Columnist David Brooks writes in The Atlantic: "America may well enter a period of democratic decay and international isolation. It takes decades to develop strong alliances, and to build the structures and customs of democracy — and only weeks to decimate them, as we’ve now seen. And yet I find myself confident that America will survive this crisis. Many nations, including our own, have gone through worse and bloodier crises and recovered.
"In 'Upheaval: Turning Points for Nations in Crisis,' the historian and scientist Jared Diamond provides case studies — Japan in the late 19th century, Finland and Germany after World War II, Indonesia after the 1960s, Chile and Australia during and after the ’70s — of countries that came back stronger after crisis, collapse, or defeat. To these examples, I’d add Britain in the 1830s and '40s, and the 1980s, and South Korea in the 1980s.
"Some of these countries (such as Japan) endured war; others (Chile) endured mass torture and 'disappearances'; still others (Britain and Australia) endured social decay and national decline. All of them eventually healed and came back.
"Even now, as I travel around the country, I see the forces of repair gathering in neighborhoods and communities. If you’re part of an organization that builds trust across class, you’re fighting Trumpism. If you’re a Democrat jettisoning insular faculty-lounge progressivism in favor of a Whig-like [Whigs emphasized traditional morality and progressive improvements, Brooks says] working-class abundance agenda, you’re fighting Trumpism. If you are standing up for a moral code of tolerance and pluralism that can hold America together, you’re fighting Trumpism.
"Over time, changes in values lead to changes in relationships, which lead to changes in civic life, which eventually lead to changes in policy and then in the general trajectory of the nation."
Laura Gamboa, an assistant professor of democracy and global affairs at the University of Notre Dame, says in Foreign Affairs: "For democracy to survive, it must be protected. In the past few decades, in countries such as Argentina, Brazil, Colombia, and Poland, opposition groups pushed back successfully against leaders with authoritarian tendencies early in the process of democratic backsliding, when they still had institutional levers to pull.
"The Democratic Party in the United States can make the erosion of democracy visible to the public and costly to the perpetrators. It can obstruct legislation in Congress, compete in electoral districts where Republicans typically run uncontested, and coordinate to maintain a presence, even if only in protest, in as many institutional spaces as possible. Recent attempts to lead town halls in districts where Republicans refuse to hold them are great examples of this strategy.

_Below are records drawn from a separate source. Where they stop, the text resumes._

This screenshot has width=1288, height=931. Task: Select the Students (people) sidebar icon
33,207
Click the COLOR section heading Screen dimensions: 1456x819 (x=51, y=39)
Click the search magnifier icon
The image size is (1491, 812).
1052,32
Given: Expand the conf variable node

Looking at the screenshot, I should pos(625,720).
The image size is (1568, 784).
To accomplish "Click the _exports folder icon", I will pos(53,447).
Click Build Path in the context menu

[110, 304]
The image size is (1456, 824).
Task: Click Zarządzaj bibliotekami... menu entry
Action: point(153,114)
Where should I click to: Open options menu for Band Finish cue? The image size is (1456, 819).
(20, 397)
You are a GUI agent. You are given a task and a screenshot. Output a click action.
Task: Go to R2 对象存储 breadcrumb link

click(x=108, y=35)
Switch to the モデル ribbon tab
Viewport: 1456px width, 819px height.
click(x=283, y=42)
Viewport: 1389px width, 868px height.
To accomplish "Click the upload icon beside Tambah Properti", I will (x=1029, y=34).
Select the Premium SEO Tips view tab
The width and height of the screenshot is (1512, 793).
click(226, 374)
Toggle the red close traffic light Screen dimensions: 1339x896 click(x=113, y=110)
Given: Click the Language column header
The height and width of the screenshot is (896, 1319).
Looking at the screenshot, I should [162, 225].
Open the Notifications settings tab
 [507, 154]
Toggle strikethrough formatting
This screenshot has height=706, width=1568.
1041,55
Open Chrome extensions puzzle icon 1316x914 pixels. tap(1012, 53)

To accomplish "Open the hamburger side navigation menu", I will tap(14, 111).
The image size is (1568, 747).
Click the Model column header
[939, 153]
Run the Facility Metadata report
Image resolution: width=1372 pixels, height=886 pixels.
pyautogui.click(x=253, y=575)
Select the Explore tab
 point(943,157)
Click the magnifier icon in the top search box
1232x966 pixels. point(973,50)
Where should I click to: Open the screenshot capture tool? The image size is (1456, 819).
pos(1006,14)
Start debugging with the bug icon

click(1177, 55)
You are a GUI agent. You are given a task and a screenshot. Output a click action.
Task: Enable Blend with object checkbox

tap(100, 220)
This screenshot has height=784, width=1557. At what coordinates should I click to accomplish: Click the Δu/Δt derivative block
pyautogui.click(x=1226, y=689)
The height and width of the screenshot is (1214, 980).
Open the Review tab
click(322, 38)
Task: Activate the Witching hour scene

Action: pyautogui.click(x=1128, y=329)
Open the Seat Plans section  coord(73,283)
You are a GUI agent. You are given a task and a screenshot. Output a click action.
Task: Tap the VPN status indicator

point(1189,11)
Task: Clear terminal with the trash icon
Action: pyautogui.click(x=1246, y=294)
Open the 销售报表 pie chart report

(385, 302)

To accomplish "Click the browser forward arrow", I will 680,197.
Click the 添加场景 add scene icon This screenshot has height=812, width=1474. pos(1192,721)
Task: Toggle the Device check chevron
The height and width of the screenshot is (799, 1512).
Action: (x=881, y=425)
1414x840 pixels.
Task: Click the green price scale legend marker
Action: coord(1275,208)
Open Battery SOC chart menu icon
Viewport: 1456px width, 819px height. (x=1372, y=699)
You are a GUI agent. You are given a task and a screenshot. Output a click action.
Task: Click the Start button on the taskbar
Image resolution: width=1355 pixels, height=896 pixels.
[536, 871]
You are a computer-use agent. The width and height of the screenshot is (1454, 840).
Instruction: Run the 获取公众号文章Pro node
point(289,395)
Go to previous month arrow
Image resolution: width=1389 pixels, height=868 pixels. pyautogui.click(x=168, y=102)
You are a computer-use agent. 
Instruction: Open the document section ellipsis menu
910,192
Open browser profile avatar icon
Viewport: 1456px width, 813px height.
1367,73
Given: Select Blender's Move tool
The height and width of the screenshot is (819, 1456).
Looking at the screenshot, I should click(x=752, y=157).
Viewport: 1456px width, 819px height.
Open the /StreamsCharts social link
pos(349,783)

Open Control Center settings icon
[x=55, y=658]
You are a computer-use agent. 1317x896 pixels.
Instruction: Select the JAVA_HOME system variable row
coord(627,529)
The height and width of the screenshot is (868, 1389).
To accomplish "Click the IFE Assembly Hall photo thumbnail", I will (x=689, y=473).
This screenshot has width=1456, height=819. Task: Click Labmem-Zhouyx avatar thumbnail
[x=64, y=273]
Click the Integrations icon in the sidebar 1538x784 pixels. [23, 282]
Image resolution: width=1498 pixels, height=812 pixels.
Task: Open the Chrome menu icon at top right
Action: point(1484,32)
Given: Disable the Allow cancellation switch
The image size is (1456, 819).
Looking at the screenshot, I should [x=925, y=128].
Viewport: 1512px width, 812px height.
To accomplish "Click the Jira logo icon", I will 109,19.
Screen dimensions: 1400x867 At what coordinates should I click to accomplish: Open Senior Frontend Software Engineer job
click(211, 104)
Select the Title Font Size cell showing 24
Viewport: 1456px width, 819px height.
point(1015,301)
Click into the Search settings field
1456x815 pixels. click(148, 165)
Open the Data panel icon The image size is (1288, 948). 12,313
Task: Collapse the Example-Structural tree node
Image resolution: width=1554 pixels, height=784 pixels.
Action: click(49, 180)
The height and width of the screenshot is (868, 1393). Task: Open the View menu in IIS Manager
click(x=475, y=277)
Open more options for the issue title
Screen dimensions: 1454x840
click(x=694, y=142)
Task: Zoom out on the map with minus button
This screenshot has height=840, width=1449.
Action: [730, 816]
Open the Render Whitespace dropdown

"Well-organized social movements and civil society groups can shelter democratic institutions, mobilize voters, and increase the costs of antidemocratic behavior."
Steven Levitsky, a professor of government at Harvard, and Lucan Way, a professor of democracy at the University of Toronto, write in Foreign Affairs: "Civil society is another potential source of democratic resilience. One major reason that rich democracies are more stable is that capitalist development disperses human, financial, and organizational resources away from the state, generating countervailing power in society. "Wealth cannot wholly inoculate the private sector from the pressures imposed by a weaponized state. But the larger and richer a private sector is, the harder it is to fully capture or bully into submission. In addition, wealthier citizens have more time, skills, and resources to join or create civic or opposition organizations, and because they depend less on the state for their livelihoods than poor citizens do, they are in a better position to protest or vote against the government. "Compared with those in other competitive authoritarian regimes, opposition forces in the United States are well-organized, well-financed, and electorally viable, which makes them harder to co-opt, repress, and defeat at the polls. American opposition will therefore be harder to sideline than it was in countries such as El Salvador, Hungary, and Turkey."
In a webinar, Levitsky and Erica Chenoweth, a professor of public policy at the Harvard Kennedy School, say the important thing is for individuals to act, to choose the cause that’s most meaningful them. They cite as a resource the website Choose Democracy.